Frédéric Grimaud est professeur des écoles et chercheur en sciences de l’éducation. Il vient de publier Le travail contrarié de la direction d’école, aux éditions Syllapse.

Frédéric Grimaud

Directeur ou directrice, est-ce un « métier » ?

Frédéric Grimaud :  Tout d’abord dans nos travaux de recherches, nous partons du principe que la direction d’école est un travail. C’est cette activité de travail que nous observons, discutons, analysons pour comprendre les arbitrages que font les directrices et directeurs pour réaliser leur tâche. L’ouvrage que nous avons réalisé objective et met en lumière cette activité de travail faite de micro-décisions, de dilemmes, de doutes... Mais pour faire leurs choix, elles et ils peuvent compter sur un genre professionnel, sur une mémoire collective, qui non seulement réorganise leur tâche mais aussi facilite son exécution. L’analyse du genre professionnel qui s’intercale entre l’individu et le collectif nous permet de dire qu’être directrice ou directeur d’école c’est bien un métier, dans ce sens où l’activité s’inscrit dans une histoire et une culture partagée.

Vous parlez de travail « contrarié », pouvez-vous expliquer ce terme ?

F.G. :Les champs théoriques auxquels nous nous référons ont depuis longtemps révélé l’écart qui existe entre « ce que le travailleur pense qu’il devrait faire pour un travail de qualité» et « ce qui est attendu de lui ». C’est ce travail, à la qualité empêchée, qui est source de perte de sens pour le travailleur, qui le poursuit jusque dans sa vie privée, qui altère sa santé. À ce terme consacré de « travail empêché », les directrices et directeurs avec lesquels nous avons travaillé ont préféré le terme de « travail contrarié », en voulant signifier par là au chercheur que, quoi qu’il en coûte, la tâche qui leur est prescrite est effectuée. Le travail « contrarié » de la direction est cette somme d’activités « en souffrance» qui amène que les personnels ne se reconnaissent plus dans ce qu’ils et elles font, dans la qualité de leur travail… alors même que la tâche est effectuée. Effectuée « malgré tout», pourrait-on dire.

Quels exemples de « contrariétés » traversent cette fonction ?

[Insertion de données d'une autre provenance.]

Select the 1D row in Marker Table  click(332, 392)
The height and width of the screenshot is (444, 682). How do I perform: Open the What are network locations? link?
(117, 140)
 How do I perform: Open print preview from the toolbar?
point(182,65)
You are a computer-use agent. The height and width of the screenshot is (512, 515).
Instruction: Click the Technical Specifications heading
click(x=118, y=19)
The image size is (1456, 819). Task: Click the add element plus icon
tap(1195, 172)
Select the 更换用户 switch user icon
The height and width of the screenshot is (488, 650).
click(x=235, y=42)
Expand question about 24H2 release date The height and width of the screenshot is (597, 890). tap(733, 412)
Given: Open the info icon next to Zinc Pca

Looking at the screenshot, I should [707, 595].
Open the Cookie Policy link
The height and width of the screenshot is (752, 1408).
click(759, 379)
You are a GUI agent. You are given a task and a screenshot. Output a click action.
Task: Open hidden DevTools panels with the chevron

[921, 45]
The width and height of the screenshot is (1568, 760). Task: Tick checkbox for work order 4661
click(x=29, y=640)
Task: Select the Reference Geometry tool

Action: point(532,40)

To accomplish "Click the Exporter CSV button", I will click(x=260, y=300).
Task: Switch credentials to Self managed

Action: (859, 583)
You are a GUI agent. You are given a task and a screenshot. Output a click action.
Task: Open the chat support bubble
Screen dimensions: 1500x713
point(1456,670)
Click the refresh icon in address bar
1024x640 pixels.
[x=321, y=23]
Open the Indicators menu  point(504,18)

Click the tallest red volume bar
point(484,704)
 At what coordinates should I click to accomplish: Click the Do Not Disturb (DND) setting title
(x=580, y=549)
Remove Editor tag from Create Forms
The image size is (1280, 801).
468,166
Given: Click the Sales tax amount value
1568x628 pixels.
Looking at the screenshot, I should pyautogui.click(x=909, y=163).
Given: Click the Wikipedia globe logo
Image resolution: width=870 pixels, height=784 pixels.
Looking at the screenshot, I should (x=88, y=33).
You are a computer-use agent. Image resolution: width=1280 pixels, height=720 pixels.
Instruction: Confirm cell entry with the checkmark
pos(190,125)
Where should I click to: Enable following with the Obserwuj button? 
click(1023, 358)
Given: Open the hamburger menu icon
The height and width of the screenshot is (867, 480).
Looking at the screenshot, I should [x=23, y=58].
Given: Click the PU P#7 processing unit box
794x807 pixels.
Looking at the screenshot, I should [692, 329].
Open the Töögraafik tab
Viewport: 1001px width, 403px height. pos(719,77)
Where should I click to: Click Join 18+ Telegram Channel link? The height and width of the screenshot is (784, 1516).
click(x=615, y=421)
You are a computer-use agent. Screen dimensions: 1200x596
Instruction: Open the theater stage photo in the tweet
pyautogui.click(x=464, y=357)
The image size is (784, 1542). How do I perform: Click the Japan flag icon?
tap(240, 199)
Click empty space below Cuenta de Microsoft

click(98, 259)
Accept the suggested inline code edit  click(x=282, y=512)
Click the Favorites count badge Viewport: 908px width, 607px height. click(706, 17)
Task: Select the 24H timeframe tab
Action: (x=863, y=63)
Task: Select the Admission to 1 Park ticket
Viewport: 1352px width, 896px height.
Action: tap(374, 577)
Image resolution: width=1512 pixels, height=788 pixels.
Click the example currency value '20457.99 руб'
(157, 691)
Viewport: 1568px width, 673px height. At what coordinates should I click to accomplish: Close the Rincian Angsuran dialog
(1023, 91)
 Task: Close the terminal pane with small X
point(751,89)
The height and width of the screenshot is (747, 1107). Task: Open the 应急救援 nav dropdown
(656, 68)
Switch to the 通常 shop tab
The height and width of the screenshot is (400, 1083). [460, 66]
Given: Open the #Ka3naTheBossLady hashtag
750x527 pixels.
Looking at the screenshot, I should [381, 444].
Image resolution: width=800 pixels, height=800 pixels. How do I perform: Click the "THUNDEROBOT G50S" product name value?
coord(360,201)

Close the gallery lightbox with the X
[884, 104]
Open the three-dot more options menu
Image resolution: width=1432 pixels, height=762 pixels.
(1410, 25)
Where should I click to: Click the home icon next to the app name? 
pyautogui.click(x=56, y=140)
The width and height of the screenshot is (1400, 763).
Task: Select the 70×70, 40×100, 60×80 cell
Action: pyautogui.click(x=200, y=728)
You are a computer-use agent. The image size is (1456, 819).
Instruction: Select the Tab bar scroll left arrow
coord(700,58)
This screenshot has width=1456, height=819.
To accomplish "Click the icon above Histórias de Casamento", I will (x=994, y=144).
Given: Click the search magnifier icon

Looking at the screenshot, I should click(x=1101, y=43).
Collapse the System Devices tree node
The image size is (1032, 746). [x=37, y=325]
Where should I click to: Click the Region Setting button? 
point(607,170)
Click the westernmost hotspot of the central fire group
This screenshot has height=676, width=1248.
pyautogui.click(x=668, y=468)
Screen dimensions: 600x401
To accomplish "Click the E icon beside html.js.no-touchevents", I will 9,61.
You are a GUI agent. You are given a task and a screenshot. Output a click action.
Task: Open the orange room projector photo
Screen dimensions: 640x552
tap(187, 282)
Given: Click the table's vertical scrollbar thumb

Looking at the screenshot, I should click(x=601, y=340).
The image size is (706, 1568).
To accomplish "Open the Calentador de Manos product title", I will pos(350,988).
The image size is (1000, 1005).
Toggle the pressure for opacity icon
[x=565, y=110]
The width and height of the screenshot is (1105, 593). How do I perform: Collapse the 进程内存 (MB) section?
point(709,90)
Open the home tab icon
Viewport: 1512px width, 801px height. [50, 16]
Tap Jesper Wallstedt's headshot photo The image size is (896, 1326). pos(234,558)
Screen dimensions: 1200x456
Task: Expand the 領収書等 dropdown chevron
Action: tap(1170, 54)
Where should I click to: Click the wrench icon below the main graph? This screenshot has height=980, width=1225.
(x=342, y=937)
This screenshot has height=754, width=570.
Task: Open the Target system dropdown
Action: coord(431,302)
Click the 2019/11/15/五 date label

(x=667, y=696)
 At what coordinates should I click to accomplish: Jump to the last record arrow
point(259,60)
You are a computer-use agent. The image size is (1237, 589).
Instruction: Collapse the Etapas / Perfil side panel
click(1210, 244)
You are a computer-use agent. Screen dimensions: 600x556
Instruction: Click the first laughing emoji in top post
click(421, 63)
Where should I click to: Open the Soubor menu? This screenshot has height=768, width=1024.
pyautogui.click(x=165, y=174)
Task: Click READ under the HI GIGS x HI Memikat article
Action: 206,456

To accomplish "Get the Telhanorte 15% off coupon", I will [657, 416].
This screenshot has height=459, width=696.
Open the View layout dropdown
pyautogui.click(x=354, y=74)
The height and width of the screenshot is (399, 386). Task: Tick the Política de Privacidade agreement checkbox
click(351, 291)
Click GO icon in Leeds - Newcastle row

F.G. : À chaque rencontre nous découvrions une ou plusieurs nouvelles « contrariétés » qui ont alors été mises en discussion. Par exemple, lorsqu’une directrice doit réaliser une tâche propre à la direction : répondre au téléphone, accueillir un visiteur, gérer un conflit… alors qu’elle est en classe, c’est la qualité de son travail de direction et d’enseignante qui souffre. Autre exemple que nous avons abondamment commenté et détaillé dans notre ouvrage : la gestion de l’école lorsqu’un PE est absent. La qualité du travail de direction : « assurer le bon fonctionnement de l’école » est fortement impactée par l’incapacité de l’administration non pas tant à remplacer le personnel absent, mais surtout de fournir une réponse claire sur le sujet. On mesure alors le poids d’une organisation défaillante du travail dans la qualité « contrariée » du travail des directrices et des directeurs d’école.